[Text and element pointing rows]
Begin
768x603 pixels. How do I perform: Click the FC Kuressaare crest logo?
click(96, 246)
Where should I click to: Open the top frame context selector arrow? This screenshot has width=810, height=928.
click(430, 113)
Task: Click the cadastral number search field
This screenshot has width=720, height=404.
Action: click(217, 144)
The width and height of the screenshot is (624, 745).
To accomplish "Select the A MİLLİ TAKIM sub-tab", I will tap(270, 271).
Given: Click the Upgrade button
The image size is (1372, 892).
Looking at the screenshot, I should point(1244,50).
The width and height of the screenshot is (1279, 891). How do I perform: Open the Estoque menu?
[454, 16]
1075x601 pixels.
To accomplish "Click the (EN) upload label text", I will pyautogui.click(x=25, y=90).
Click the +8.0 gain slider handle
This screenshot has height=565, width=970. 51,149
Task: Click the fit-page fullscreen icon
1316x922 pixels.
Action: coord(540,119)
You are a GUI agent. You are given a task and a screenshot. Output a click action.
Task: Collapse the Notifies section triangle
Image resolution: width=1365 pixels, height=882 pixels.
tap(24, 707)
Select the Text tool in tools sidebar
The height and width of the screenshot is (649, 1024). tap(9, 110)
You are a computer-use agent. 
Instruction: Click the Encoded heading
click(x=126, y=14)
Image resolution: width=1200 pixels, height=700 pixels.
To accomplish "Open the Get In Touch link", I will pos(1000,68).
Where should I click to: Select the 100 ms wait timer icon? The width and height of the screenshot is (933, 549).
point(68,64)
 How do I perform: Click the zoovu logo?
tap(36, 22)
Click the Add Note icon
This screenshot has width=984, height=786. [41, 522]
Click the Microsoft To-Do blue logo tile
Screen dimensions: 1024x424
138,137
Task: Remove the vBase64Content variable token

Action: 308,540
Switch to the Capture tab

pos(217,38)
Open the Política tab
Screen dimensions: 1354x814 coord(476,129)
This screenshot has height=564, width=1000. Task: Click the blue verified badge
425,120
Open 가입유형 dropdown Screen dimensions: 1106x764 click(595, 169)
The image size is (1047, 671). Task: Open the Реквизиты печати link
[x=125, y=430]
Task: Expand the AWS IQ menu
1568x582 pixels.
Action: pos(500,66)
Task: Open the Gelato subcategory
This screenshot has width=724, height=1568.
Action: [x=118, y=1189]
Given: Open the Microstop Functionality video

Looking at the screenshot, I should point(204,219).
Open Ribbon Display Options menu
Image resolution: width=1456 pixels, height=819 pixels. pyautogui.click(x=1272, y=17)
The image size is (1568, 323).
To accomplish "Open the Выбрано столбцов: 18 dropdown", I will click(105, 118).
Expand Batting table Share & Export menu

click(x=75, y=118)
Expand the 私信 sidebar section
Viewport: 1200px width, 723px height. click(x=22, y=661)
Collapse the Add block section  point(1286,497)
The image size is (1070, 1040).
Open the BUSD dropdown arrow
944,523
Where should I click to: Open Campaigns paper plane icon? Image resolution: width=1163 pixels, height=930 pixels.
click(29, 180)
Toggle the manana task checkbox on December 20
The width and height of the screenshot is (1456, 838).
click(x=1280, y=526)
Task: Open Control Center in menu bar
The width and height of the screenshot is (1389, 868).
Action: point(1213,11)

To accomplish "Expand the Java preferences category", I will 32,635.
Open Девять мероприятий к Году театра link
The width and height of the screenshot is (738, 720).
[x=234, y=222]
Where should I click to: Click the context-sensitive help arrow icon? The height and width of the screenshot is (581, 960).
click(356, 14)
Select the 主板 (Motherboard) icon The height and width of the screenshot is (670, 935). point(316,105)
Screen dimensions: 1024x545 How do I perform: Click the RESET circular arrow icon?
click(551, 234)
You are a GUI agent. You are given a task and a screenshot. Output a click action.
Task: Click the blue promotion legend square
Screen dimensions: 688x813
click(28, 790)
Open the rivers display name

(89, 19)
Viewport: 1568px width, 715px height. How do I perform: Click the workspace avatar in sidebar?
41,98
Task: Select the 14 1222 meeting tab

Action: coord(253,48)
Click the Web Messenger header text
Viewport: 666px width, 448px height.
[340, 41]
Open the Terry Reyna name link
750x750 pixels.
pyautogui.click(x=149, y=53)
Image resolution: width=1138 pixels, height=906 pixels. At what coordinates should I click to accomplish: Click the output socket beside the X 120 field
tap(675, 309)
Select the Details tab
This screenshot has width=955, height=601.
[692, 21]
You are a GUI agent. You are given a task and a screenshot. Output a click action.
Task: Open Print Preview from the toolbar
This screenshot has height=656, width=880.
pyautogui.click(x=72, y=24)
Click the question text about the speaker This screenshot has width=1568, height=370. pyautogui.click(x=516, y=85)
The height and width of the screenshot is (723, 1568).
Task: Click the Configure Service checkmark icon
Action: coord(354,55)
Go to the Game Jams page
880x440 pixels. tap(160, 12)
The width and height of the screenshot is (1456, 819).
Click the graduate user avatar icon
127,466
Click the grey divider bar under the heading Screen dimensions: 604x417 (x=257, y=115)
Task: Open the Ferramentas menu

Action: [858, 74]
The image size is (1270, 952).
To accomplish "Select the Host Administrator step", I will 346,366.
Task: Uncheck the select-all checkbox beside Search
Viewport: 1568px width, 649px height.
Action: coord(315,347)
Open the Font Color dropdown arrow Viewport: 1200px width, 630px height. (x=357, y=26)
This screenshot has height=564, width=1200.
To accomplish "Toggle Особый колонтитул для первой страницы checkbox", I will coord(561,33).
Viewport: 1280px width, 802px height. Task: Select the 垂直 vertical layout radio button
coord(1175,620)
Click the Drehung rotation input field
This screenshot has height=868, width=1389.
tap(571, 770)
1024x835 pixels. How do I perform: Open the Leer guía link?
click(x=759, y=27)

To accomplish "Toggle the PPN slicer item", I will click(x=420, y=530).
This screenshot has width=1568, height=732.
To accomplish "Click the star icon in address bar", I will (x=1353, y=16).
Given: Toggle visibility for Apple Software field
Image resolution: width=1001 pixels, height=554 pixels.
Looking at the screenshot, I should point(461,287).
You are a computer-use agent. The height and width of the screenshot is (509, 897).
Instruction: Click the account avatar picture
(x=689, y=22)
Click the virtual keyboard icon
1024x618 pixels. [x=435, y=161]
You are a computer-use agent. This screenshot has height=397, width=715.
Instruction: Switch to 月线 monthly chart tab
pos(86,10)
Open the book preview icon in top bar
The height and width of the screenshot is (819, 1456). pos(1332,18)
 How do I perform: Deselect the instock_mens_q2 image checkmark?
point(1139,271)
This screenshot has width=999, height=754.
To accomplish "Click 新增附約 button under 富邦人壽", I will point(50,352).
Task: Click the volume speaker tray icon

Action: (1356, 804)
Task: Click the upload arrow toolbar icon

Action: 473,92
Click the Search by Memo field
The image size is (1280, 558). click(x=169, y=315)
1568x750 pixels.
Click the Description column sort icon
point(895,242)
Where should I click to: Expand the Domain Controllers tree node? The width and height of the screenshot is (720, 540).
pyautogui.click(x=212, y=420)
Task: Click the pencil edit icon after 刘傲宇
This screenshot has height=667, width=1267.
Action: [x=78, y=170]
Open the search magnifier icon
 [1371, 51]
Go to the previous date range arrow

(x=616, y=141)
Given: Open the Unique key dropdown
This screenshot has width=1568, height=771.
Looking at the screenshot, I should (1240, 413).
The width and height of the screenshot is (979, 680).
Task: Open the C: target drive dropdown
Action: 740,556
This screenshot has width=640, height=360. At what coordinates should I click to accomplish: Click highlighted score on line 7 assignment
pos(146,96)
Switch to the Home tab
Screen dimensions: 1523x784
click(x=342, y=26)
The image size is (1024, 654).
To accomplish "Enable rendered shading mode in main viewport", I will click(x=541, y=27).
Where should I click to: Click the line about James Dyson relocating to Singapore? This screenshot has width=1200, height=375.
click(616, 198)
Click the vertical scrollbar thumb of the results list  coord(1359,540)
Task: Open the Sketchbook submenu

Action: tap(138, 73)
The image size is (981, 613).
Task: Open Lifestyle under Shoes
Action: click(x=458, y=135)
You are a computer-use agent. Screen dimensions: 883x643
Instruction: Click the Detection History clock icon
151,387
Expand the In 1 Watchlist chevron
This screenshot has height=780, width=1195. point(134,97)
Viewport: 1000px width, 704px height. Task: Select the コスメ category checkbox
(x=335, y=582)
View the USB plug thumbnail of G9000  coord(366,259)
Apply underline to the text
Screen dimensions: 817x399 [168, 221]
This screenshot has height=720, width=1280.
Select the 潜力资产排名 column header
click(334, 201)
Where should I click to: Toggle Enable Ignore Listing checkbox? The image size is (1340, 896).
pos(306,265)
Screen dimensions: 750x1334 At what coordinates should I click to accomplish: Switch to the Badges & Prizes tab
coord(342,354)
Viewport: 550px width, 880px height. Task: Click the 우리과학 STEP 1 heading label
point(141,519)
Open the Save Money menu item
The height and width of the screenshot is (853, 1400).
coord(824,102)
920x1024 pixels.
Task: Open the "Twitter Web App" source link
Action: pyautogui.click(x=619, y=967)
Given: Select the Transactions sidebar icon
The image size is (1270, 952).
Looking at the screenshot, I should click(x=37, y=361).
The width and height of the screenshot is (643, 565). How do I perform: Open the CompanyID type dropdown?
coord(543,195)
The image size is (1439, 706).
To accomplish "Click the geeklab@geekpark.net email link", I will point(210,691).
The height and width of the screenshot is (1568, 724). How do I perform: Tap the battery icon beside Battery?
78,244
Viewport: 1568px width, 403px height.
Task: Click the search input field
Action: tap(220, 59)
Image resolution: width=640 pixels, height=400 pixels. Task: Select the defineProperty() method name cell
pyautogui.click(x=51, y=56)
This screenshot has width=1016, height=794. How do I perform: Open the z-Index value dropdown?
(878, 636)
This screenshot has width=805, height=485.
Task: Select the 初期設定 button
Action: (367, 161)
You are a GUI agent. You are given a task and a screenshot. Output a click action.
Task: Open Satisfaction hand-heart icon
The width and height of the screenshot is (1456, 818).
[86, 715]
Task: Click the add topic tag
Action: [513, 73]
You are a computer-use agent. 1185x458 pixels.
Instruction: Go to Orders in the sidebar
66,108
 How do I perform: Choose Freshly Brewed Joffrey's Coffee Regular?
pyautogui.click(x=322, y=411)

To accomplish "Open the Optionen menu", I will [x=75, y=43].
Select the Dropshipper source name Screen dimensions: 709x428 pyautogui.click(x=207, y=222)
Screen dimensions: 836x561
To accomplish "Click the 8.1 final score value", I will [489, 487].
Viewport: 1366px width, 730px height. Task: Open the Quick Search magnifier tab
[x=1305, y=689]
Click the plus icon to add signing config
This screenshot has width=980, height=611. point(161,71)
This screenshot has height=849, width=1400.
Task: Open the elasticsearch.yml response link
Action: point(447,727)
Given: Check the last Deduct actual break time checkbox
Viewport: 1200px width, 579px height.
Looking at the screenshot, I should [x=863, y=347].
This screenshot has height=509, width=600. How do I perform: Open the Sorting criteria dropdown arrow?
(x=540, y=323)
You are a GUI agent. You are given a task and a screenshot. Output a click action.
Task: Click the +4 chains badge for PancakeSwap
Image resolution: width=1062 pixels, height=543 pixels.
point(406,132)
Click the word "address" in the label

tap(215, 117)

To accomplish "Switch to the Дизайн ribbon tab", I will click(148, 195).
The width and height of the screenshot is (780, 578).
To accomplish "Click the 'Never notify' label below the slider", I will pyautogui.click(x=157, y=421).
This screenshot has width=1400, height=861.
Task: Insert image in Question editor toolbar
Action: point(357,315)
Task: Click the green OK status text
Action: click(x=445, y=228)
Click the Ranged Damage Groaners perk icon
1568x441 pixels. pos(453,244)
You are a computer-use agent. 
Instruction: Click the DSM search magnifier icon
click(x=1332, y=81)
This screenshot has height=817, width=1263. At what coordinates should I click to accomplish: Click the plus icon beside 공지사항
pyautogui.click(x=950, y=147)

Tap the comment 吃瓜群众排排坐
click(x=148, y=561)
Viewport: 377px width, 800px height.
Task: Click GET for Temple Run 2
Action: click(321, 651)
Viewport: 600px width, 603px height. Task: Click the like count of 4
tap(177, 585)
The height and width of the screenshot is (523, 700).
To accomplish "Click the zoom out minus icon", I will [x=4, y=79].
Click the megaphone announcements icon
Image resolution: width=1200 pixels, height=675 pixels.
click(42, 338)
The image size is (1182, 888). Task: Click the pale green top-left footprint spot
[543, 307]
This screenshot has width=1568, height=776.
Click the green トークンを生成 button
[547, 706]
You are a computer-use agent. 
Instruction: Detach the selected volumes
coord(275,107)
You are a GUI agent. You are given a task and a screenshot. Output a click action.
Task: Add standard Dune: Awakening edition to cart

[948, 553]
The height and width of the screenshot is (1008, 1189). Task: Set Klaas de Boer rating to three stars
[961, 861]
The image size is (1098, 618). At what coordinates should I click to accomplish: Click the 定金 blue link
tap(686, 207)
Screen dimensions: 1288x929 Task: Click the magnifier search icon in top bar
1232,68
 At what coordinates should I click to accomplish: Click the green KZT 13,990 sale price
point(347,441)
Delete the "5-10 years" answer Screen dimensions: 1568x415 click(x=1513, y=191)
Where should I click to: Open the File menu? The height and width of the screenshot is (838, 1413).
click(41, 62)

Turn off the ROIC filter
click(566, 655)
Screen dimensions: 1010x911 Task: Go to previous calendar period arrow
End
WHAT NEEDS TO BE DONE
Repeat word for word the lines running from the line with "will click(x=420, y=530)." to the line with "will (x=1353, y=16).", both ends included.

RESULT
To accomplish "Toggle the PPN slicer item", I will click(x=420, y=530).
This screenshot has width=1568, height=732.
To accomplish "Click the star icon in address bar", I will (x=1353, y=16).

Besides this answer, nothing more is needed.